SCROLL TO CONTINUE WITH CONTENT

"Memang seiring dengan perjalanan waktu ada pergeseran karakter yang asli dari jati diri Mak Erot itu sendiri. Sekarang menjadi tantangan, karena banyaknya mereka yang mengaku sebagai ahli dengan menjual nama Mak Erot," ujar Okih saat berbincang dengan detikJabar, Rabu (11/2/2026).

ADVERTISEMENT

Menghadapi fenomena Mak Erot 'Aspal' (asli tapi palsu), pihak kecamatan mulai melakukan langkah-langkah persuasif dengan merangkul keluarga besar almarhumah Mak Erot. Tujuannya untuk mengembalikan standar dan kualitas pengobatan sesuai warisan turun-temurun.

"Kami sudah berkomunikasi dengan turunan atau keluarga dari Mak Erot sendiri. Justru saat ini mereka sedang mempersiapkan, artinya kembali me-review ciri khas yang memang menjadi legenda tersebut," tegas Okih.
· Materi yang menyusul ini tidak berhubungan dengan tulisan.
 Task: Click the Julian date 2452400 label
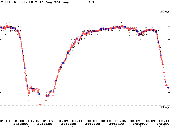click(x=116, y=124)
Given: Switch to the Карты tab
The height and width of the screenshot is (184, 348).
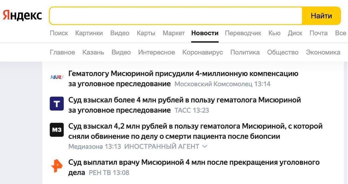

Langkah ini penting dilakukan agar publik tidak terjebak pada praktik-praktik yang justru bisa merugikan kesehatan dan nama baik wilayah Cisolok.
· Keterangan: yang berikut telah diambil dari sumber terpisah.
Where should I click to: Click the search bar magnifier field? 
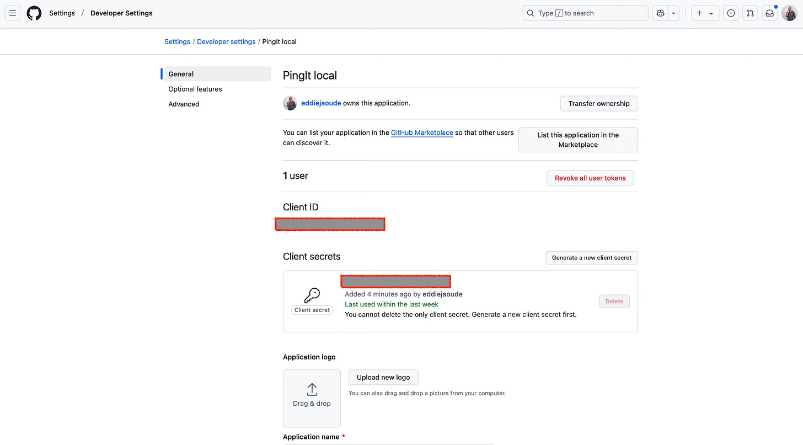[x=585, y=13]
Maklum, silsilah keluarga sah seperti Haji Baban Saepudin dan keturunannya yang lain selalu menekankan bahwa ilmu tersebut hanya diturunkan secara eksklusif kepada anak cucu.

Ikon Wisata Baru

Pemerintah Kecamatan Cisolok tetap berkomitmen menjadikan pengobatan tradisional ini sebagai bagian dari daya tarik wisata kebugaran yang monumental. Visi ini diharapkan dapat bersinergi dengan penataan kawasan Geyser Cisolok yang saat ini sedang dipoles.
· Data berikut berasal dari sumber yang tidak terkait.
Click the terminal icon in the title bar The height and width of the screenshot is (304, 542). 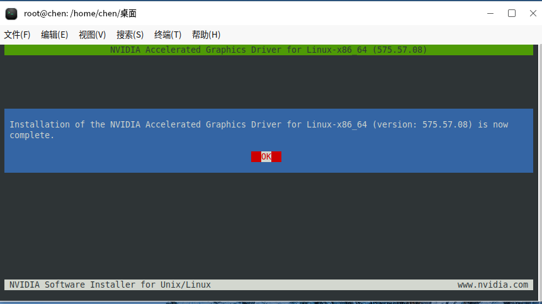pos(11,13)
"Kita terus tetap dukung kegiatan untuk monumental kebugaran ini yaitu Mak Erot, tapi ya tentunya kita selaraskan dengan kondisi yang ada sekarang agar jangan sampai berdampak pada sisi kualitas hasil," pungkasnya.

Dengan adanya upaya "pembersihan" nama Mak Erot dari praktik abal-abal, diharapkan Cisolok benar-benar bisa menjadi destinasi wellness tourism kelas dunia, sebagaimana yang pernah diimpikan di tingkat nasional.